Your answer should be an exact copy of the lines from the one containing "Where should I click to: Expand" through the last line of the records below, without any pictures.

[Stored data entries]

BEGIN

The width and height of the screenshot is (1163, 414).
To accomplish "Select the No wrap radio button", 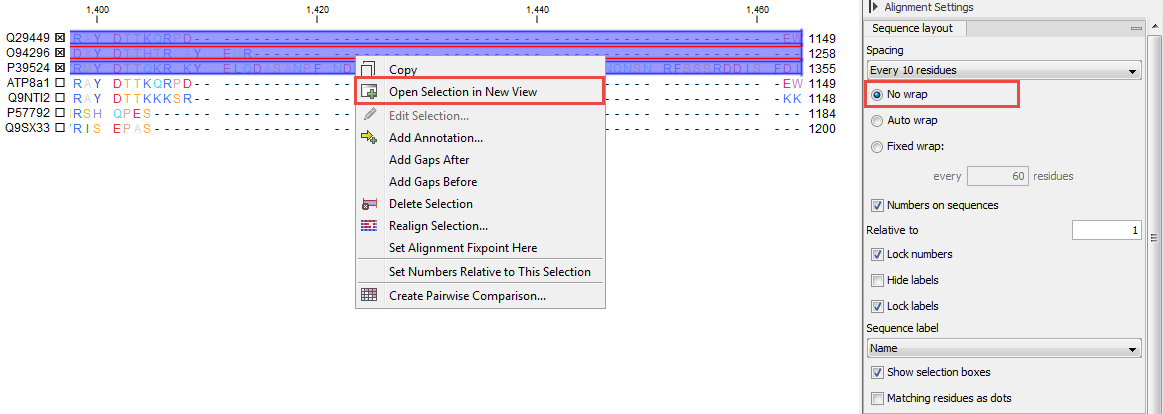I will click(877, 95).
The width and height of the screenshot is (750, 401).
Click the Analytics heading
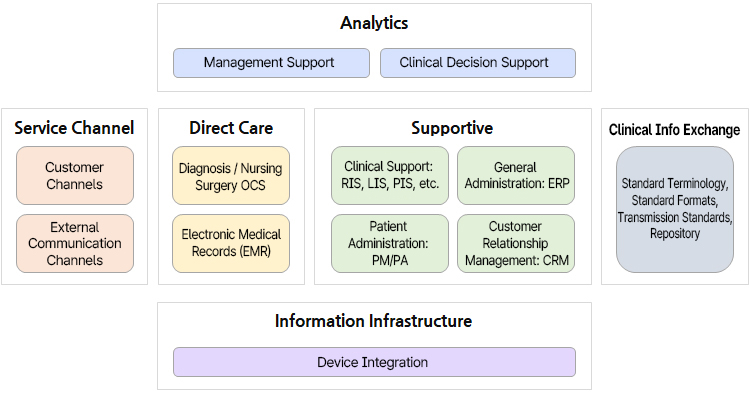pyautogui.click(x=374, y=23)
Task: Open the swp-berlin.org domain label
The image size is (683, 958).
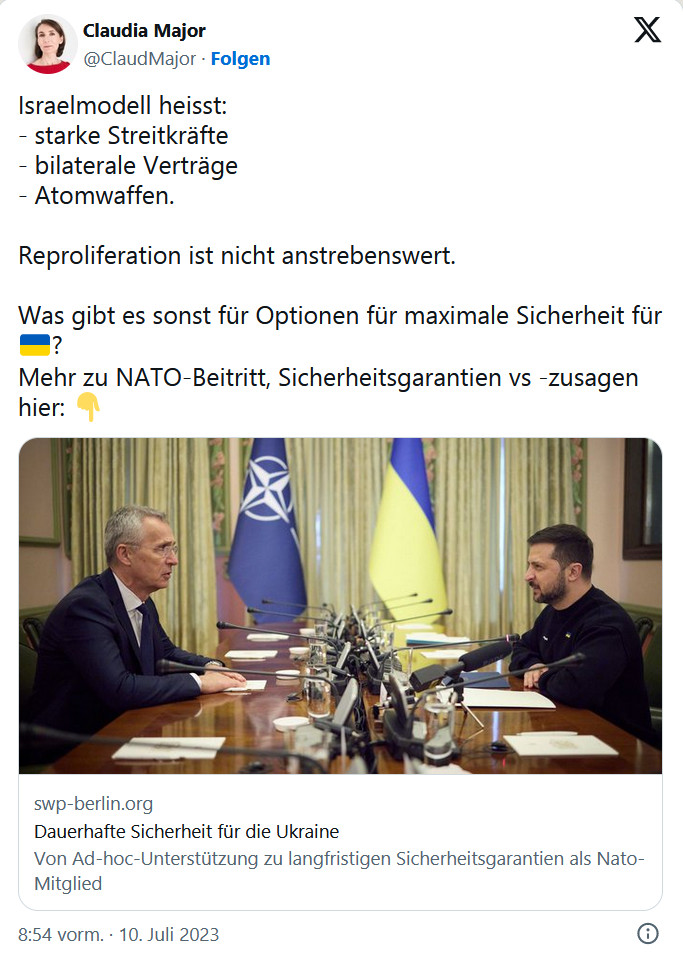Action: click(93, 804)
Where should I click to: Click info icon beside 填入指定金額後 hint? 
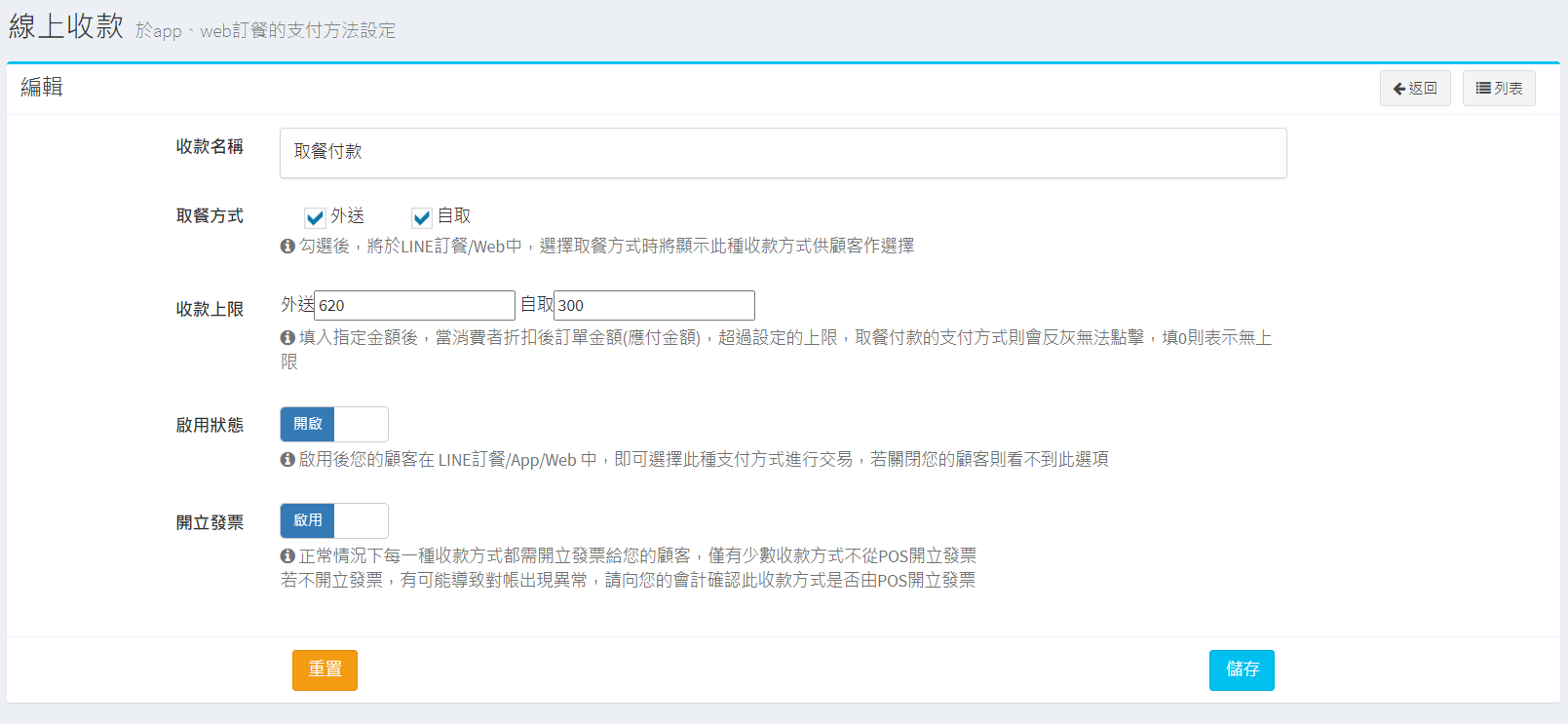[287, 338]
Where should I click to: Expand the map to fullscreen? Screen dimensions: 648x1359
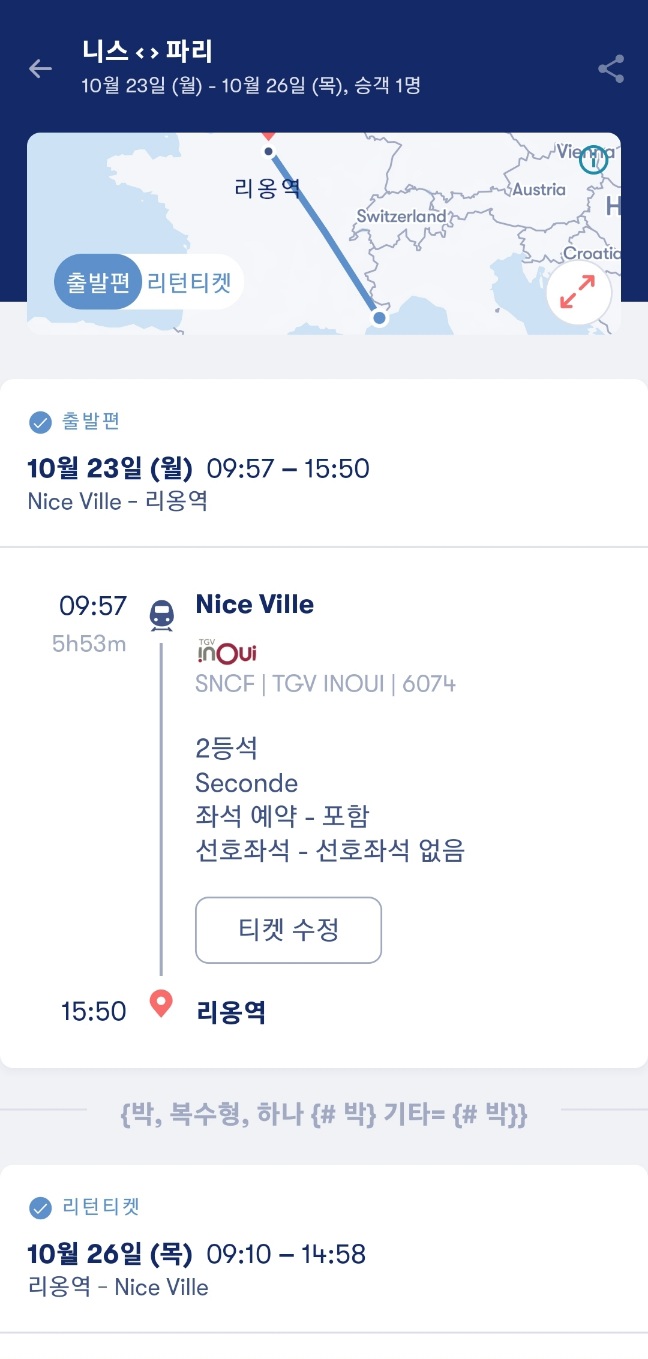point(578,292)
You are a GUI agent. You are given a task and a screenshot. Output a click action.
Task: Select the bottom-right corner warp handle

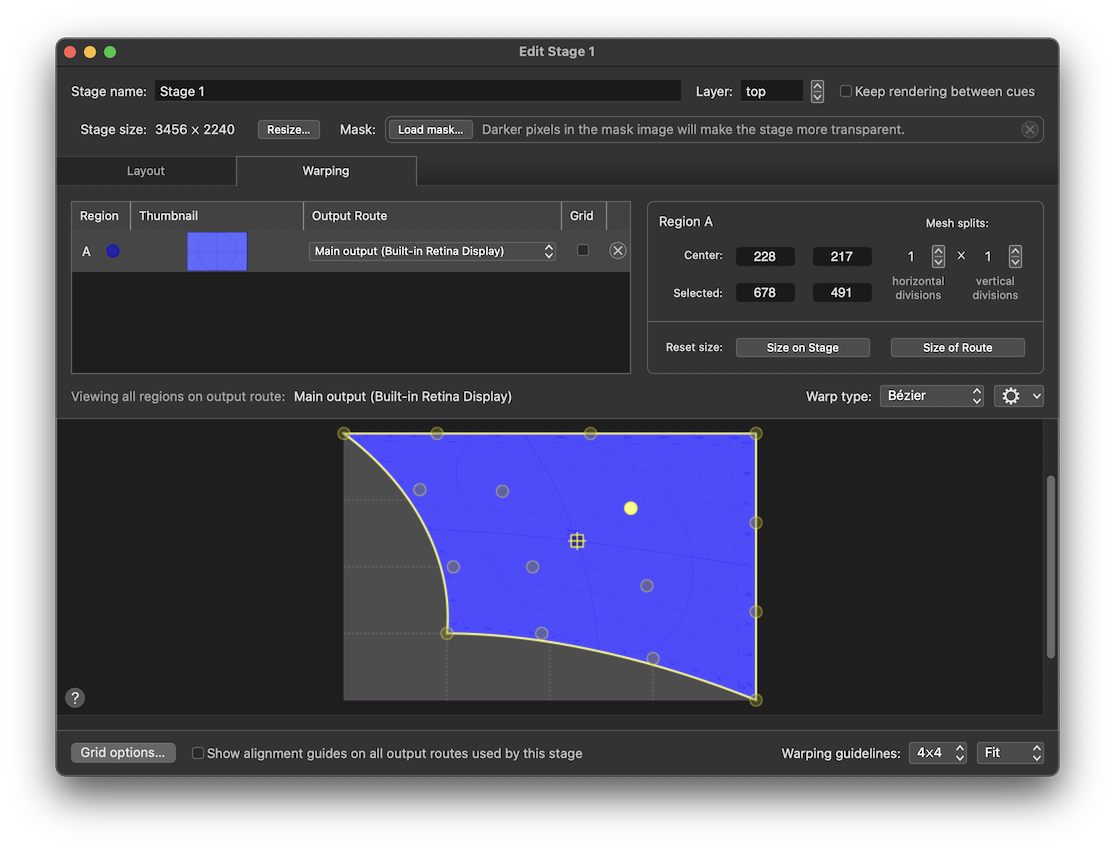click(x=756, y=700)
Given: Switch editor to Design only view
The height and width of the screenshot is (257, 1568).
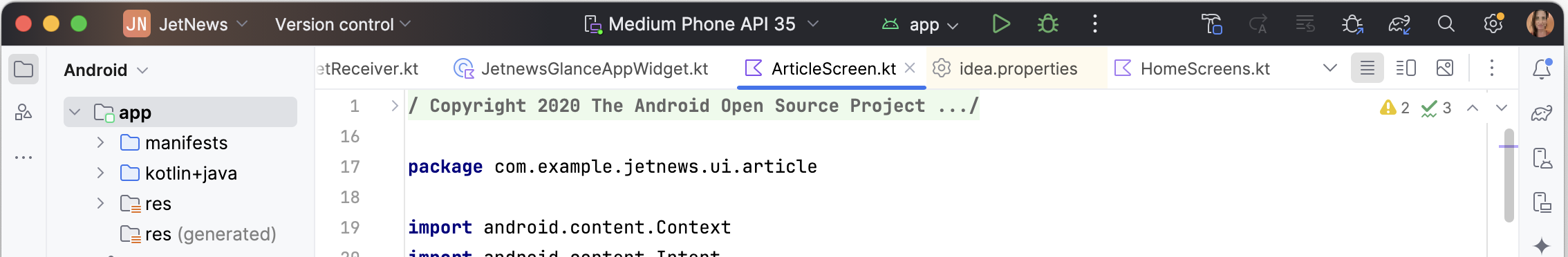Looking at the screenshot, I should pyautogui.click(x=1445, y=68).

END

SOLVED PROBLEM:
Where should I click to: Expand the map to fullscreen? Screen dimensions: 648x1359
point(578,292)
You are a GUI agent. You are given a task and a screenshot. Output a click action.
Task: Select the bottom-right corner warp handle

click(x=756, y=700)
Given: Switch editor to Design only view
The height and width of the screenshot is (257, 1568).
Looking at the screenshot, I should pyautogui.click(x=1445, y=68).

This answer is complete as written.